Emergency department (ED) utilization is also substantially more prevalent among low-SES individuals [14,15]. Previous research has suggested different potential explanations for this. Lower SES may lead to poorer health, which in turn leads to increased use of acute health care services, such as the ED [16]. Individuals with lower SES may also encounter more logistical barriers in navigating the fragmented health care system, as well as financial barriers such as a lack of health insurance, which then forces them to use the ED for care that could otherwise have been provided in an outpatient setting [17,18,19,20]. However, studies in countries with universal health coverage, as well as those that adjust for insurance status, have still shown an association between SES and ED use, suggesting the presence of factors other than a lack of insurance [21,22,23].
High ED utilization is problematic for both patients and health systems.

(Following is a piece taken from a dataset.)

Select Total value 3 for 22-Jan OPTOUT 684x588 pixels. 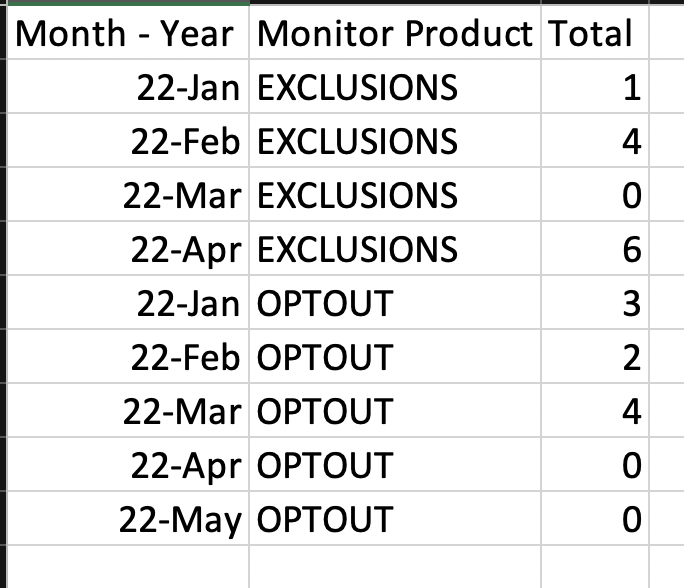click(595, 303)
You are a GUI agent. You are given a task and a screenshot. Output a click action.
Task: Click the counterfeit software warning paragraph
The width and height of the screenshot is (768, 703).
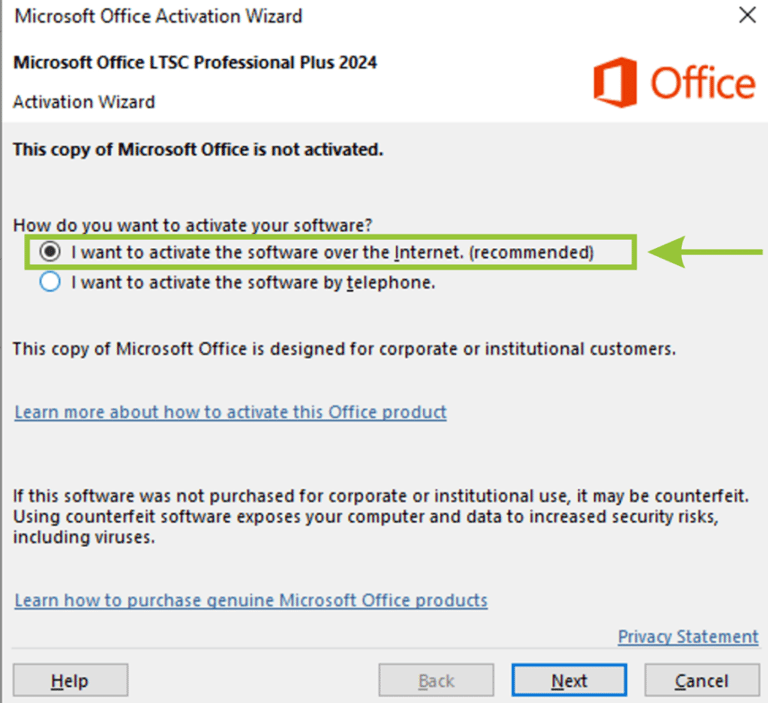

When used in place of ambulatory care, ED use can lead to a lack of continuity of care, delays in seeking needed care, and limited ability to manage chronic conditions, all of which can further widen health disparities already experienced by low-income populations [24,25]. For health systems, ED use is more expensive and consumes more resources than primary care, leading to higher expenditures and growing costs of care [26,27]. It is therefore critical to understand what drives ED use, especially among the low-SES population. One possible explanation is the increased prevalence of ACEs in the low SES-population, which may contribute to poorer health and increased barriers to care.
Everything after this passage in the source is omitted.